Is your DS Y11? I'd probably say yes if he is - Leeds and Reading are packed full of school leavers. If he's reasonably sensible he'll be fine. If he's Y10 it'd be a no an wait for next year although I might allow a day trip.

twoteens · 13/03/2012 10:59

This reply has been deleted

Message withdrawn at poster's request.

ancientandmodern · 13/03/2012 11:45

DS went to Reading festival (same line up and set up as Leeds) at similar age and was OK (but is disabled and had tent in special disabled area which is much smaller and better patrolled than main event). However, he made two subsequent visits when older with different friends and camped in main area -- lots of problems with tents being set on fire, plus lots of thieving and his wallet was nicked. General view amongst his peers is that Reading has got nastier and less friendly over the years. Your DS needs to be streetwise, with a big group and OK at dealing with trouble (which there will be).

Slambang · 13/03/2012 21:05

Thank you everyone.

I have out read all your answers both pro and con to ds. They have made him think - especially JudgeJudy's story of a body belt being opened while being worn Shock.

And he has bought a ticket ...

With much trepidation I have agreed, with lots of provisos about the 'responsible' Hmm adult. I really don't know if I have done the right thing in fact I know I haven't but if nothing else I will make bloody sure that ds will be the most well prepared, security conscious festival goer in my power to make.
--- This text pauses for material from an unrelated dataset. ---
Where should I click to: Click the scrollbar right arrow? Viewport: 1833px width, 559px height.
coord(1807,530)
And if all else fails, he has paid the extra so he can sell back the ticket if plans change (or I lose my nerve).

OP posts:
malovitt · 13/03/2012 21:23

I would let him go.

I've been to Reading loads of times & took my dcs along when they were 12/13, then my DS went last year without adults with a group of his friends aged 15/16 and they were fine, he had a wonderful time.(He is also very sensible and doesn't drink either)

It's incredibly easy to get in if you're underage - you just tag along with someone who looks 18. Once you're in, no-one asks you where your adult is - it's too busy.
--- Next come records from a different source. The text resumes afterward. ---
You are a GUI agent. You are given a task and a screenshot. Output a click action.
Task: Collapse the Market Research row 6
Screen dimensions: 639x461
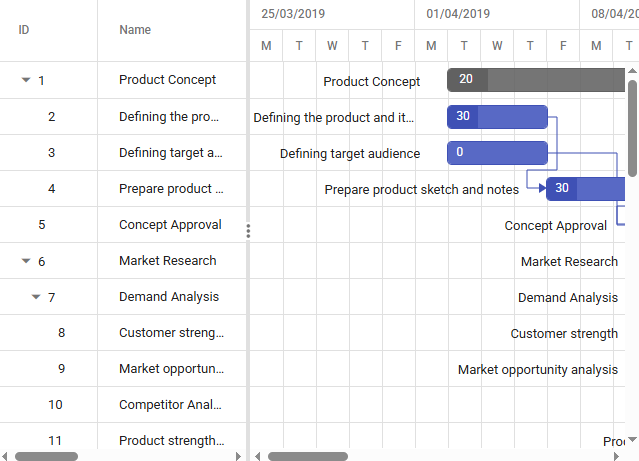pos(26,261)
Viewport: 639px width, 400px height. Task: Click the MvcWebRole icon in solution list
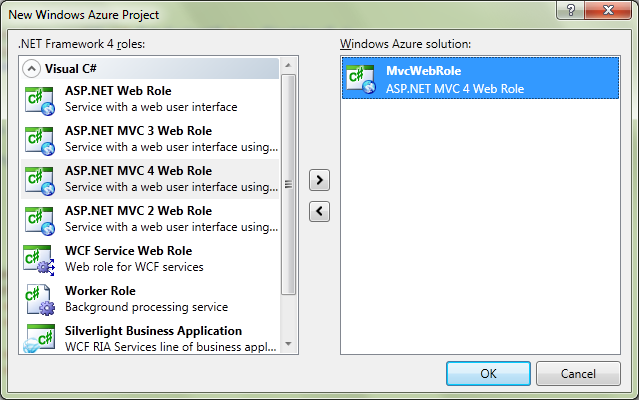pos(361,79)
No aerosols/camping gas is allowed now so dangerous exploding campfires are a thing of the past thankfully. Make sure he only takes stuff he's prepared not to bring back as theft from tents is pretty rife, although security has been really stepped up in the last few years.

Slambang · 13/03/2012 21:28

Oh thanks malovitt Smile - I was bracing myself for a slating for letting him go. Massive relief that not everybody thinks he's going to be mugged/burnt in a tent fire/ peed on/vomited on/ drugged and that he actually might have fun.